━━━ Selection

Brackman spent pitching for the Class A Charleston RiverDogs, where he struggled. Baseball America named him the Yankees' tenth best prospect for 2010. Brackman had a strong 2010 season with the Class A Advanced Tampa Yankees and Class AA Trenton Thunder.

The Yankees optioned Brackman to AAA at the beginning of the 2011 season. Going into 2011, Brackman was rated the third-best prospect in the Yankees organization by Baseball America. He struggled to throw strikes to begin the season, and considered quitting baseball entirely. Instead, Brackman altered his mechanics, which produced improved results. He was promoted to the Yankees in September and made his MLB debut on September 22. Brackman allowed no runs over an inning and a third in relief against the Tampa Bay Rays.

Following the 2011 season, the Yankees declined his 2012 option, making him a free agent.

━━━━━━
━━━ Given data

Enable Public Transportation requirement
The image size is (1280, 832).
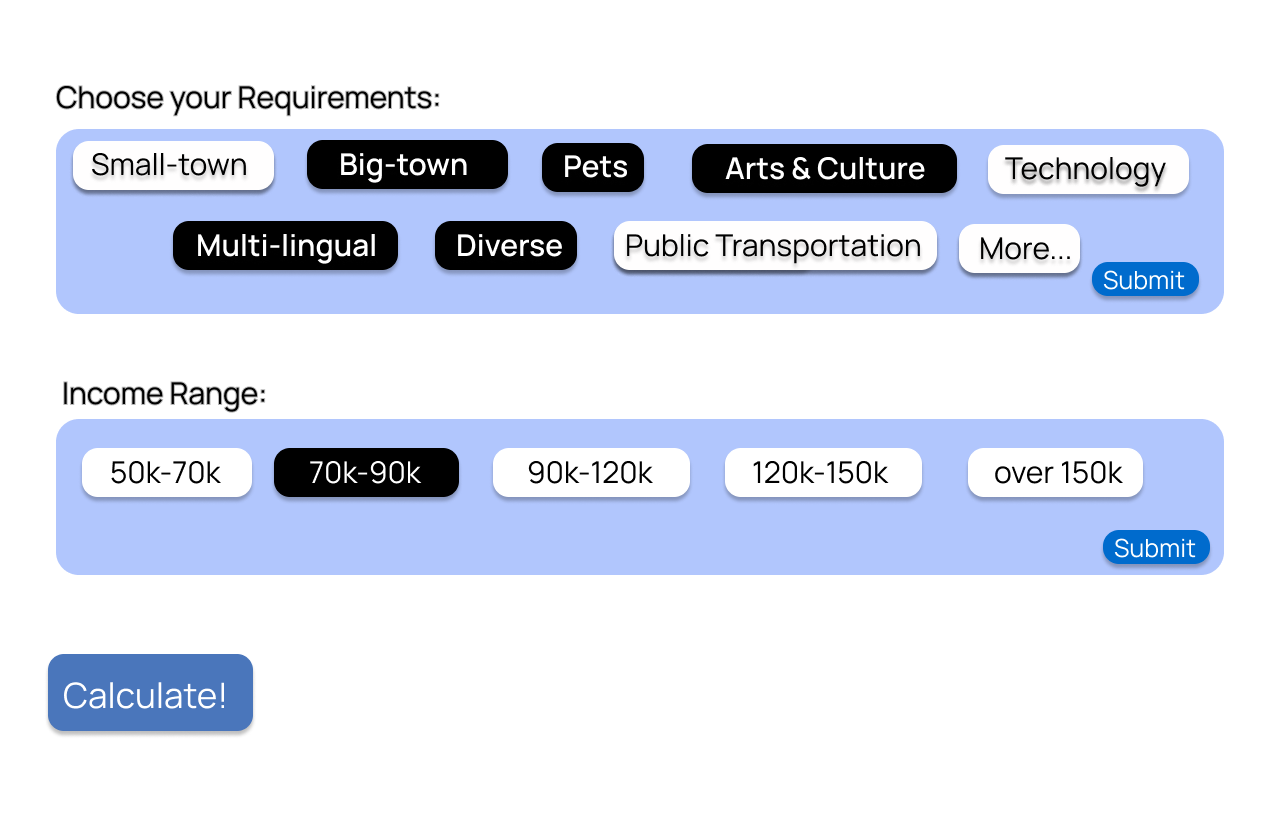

━━━━━━

▶ _Tasks to perform_:
• a. In the Brackman passage, which team did Brackman face in his MLB debut?
• b. Please echo part of the Brackman passage, beginning at the words "Brackman spent pitching" and stopping after "a free agent.".
• c. Carry on the passage about Brackman's pitching career from its final sentence.

▶ _Results_:
• a. The Tampa Bay Rays.

• b.
Brackman spent pitching for the Class A Charleston RiverDogs, where he struggled. Baseball America named him the Yankees' tenth best prospect for 2010. Brackman had a strong 2010 season with the Class A Advanced Tampa Yankees and Class AA Trenton Thunder.

The Yankees optioned Brackman to AAA at the beginning of the 2011 season. Going into 2011, Brackman was rated the third-best prospect in the Yankees organization by Baseball America. He struggled to throw strikes to begin the season, and considered quitting baseball entirely. Instead, Brackman altered his mechanics, which produced improved results. He was promoted to the Yankees in September and made his MLB debut on September 22. Brackman allowed no runs over an inning and a third in relief against the Tampa Bay Rays.

Following the 2011 season, the Yankees declined his 2012 option, making him a free agent.

• c.
===Cincinnati Reds===
On January 4, 2012, Brackman signed a one-year minor league contract with the Cincinnati Reds. He was designated for assignment at the end of July and outrighted to the minors.

===Chicago White Sox===
On January 30, 2013, Brackman signed a minor league contract with the Chicago White Sox. He was later released on August 6.

==Pitching style==
At the time he was drafted by the Yankees, Brackman threw a 92 to 97 mph fastball that had touched 99 mph. He also has had a two-seam fastball, knuckle curve, and a changeup in his repertoire. His height and overhand action were cited by scouts as giving his pitches a desirable "downward plane".